The Vicar
Her skin was the color of sweet August wheat. Scarlet rivulets trickled from the corners of her mouth. I beheld her blasphemous beauty in December, at midnight, standing in the church cemetery. A black cat sat in white snow at her feet, peering at me with its penetrating amber eyes. Without moving her lips, Lydia Belgrasse called to me. She smiled, offering glistening white death—or life eternal—in her un-holy bed. Lust entices, and then consumes the foolhardy entirely
, I recalled.
Today, one hundred years hence, I kneel asking God’s forgiveness beneath a crucifix that sears my ageless face.
The Woman
I am no hideous winged bat, no Transylvanian comic book ghoul. I am merely Lydia from Chippenham, in the south of England. Eighteen years passed until my birth; a hundred more, with nights of dining midst sweet blood and cries for mercy.

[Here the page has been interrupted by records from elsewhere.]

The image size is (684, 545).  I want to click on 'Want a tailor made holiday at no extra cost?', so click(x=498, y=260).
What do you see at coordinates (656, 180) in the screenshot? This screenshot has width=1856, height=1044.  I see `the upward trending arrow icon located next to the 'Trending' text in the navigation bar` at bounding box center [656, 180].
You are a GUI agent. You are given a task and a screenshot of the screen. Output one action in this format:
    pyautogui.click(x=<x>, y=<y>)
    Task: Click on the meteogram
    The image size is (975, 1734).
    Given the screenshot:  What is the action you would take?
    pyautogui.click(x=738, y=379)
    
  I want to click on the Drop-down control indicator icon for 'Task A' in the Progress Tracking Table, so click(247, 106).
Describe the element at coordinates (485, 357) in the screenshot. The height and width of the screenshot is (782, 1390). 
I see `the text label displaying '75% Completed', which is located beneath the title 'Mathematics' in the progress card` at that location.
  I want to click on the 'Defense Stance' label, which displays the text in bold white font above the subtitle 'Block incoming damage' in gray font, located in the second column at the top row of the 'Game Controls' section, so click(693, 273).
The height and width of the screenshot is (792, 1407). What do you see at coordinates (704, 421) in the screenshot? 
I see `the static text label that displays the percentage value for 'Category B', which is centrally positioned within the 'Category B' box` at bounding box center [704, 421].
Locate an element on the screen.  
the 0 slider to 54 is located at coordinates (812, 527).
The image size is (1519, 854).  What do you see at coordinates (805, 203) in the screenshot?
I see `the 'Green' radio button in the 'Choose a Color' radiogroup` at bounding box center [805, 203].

Philip of Canterbury, my first love, has gone. They killed him. I did not think it possible. He waits for me in Hades, but he shall wait forever.
He is lovely, this man, one foot lingering on the church steps. The cat stares at him. I smile and call with silent words, knowing he will come to me.
I Am
These sons and daughters of Satan, haters of my children, scourges upon the earth! I am bound by laws written by my hand to stay my fury in all things mortal.
This priest, shepherd of Chippenham’s congregation, is lost.
He kneels, a piteous hollow shell, bleating, “Mea culpa, mea culpa, mea maxima culpa.” She lurks in the shadows, mocking.
I am the desert wind. I am the cataract of stars. I am the fierce sun that blinds men. I am who am. Thus—violating no law—I show my face to this abomination. Lydia curses as he turns to ash.